Collected data
────────────────────

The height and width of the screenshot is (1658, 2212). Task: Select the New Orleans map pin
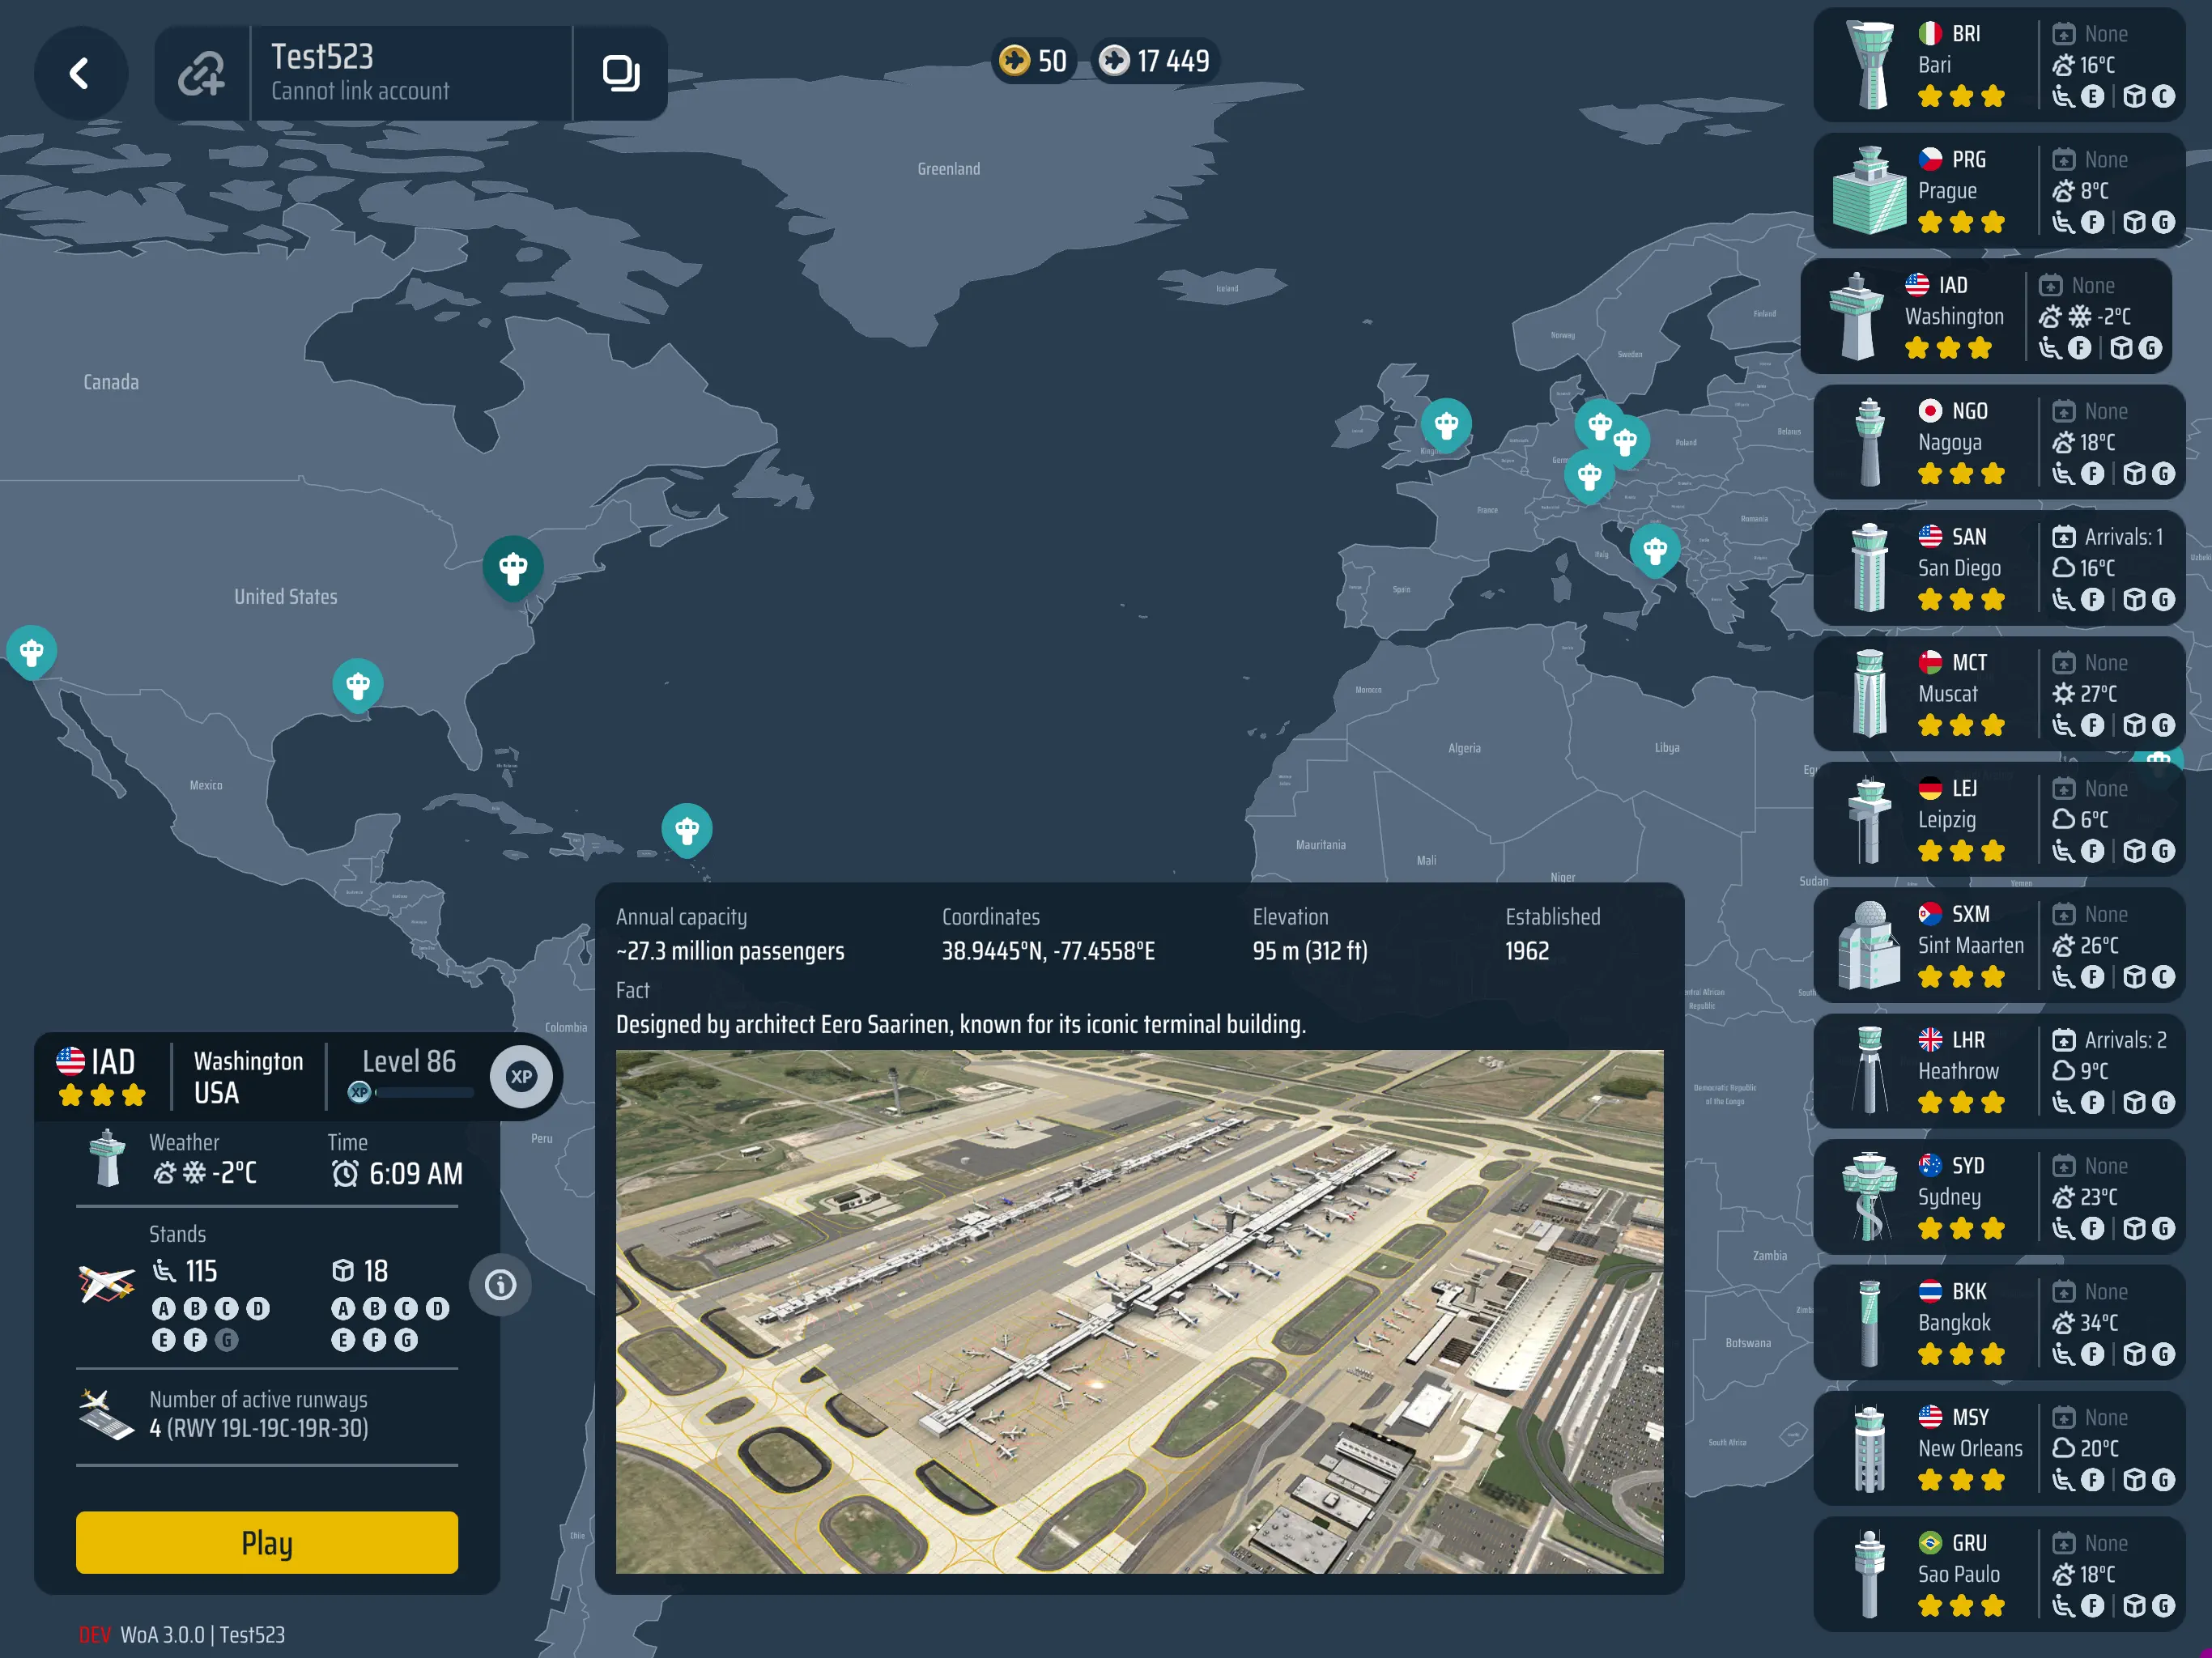click(357, 684)
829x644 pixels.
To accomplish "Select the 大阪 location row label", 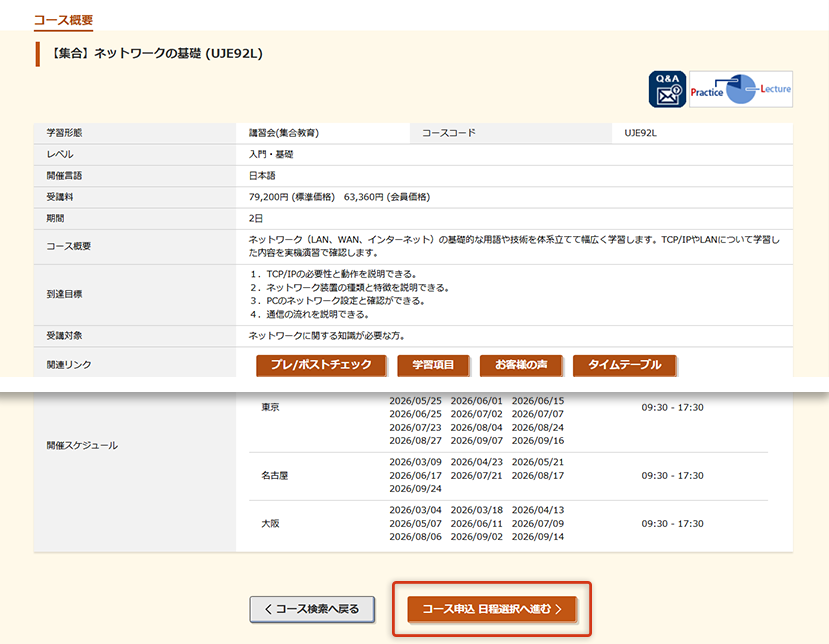I will (x=270, y=524).
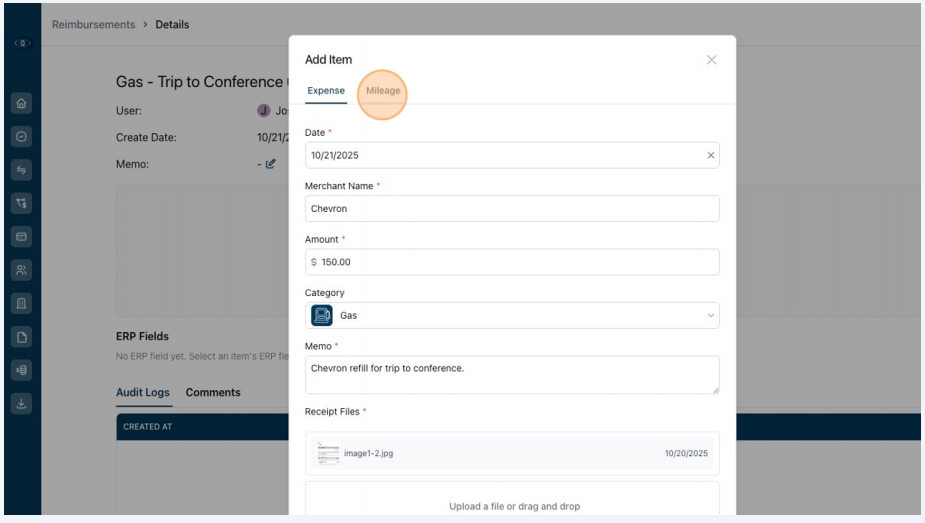Open the users icon in the sidebar

(x=21, y=270)
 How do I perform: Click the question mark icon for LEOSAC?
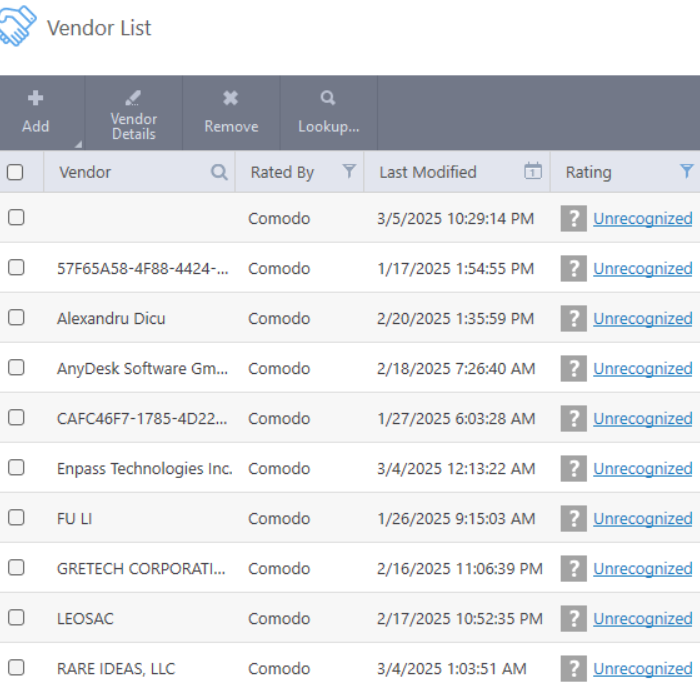573,618
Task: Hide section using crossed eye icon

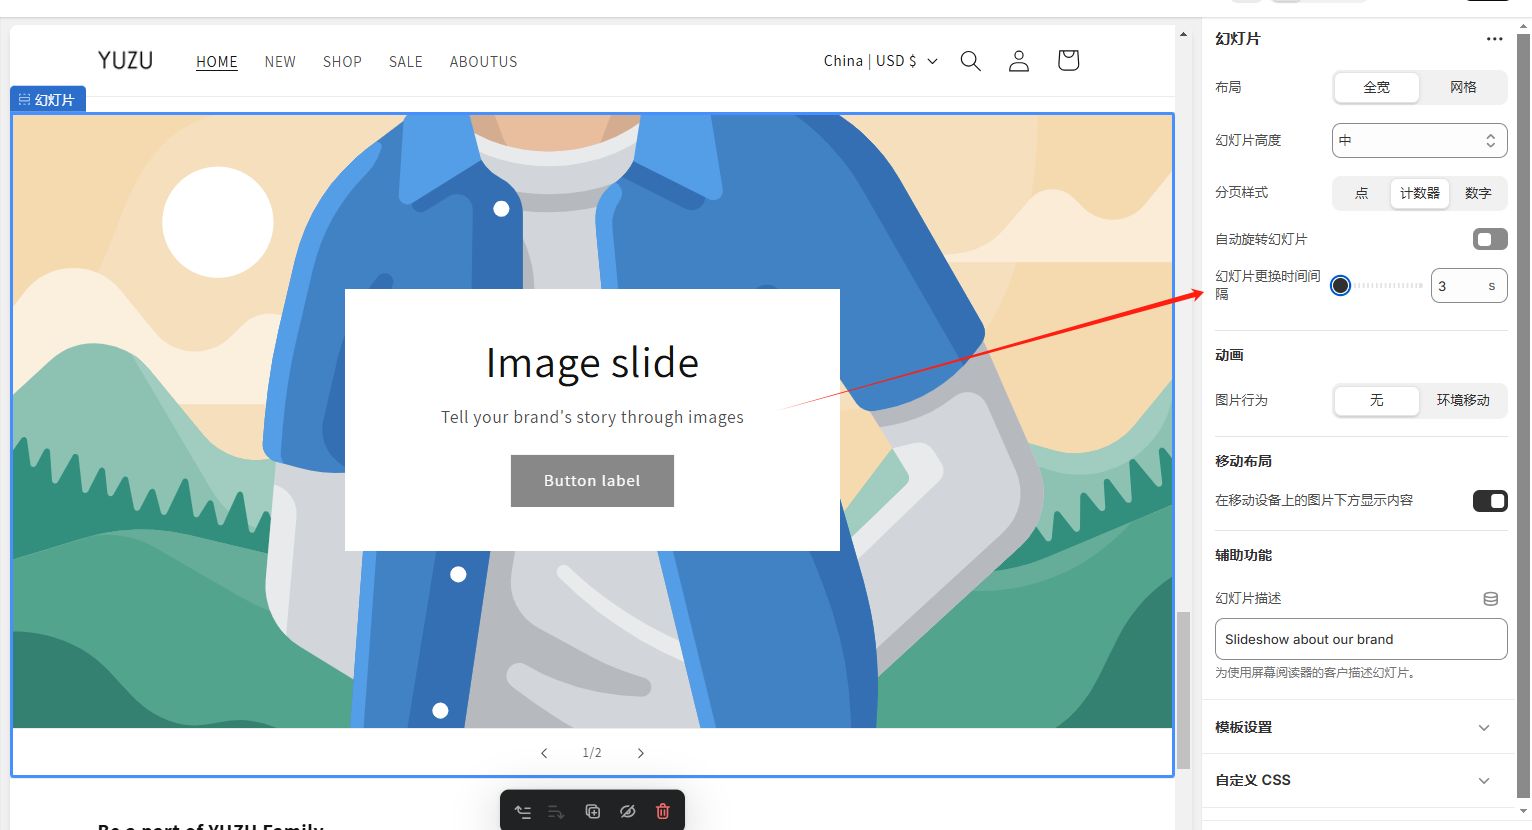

────────────────────

_Exercise task_
Please return, verbatim, the part of the rows above that opens with the line containing "How do I perform: Click" and continues to the end of the rows. Leave the pictures out of your answer.

_Written response_
 How do I perform: Click the question mark icon for LEOSAC?
573,618
Task: Hide section using crossed eye icon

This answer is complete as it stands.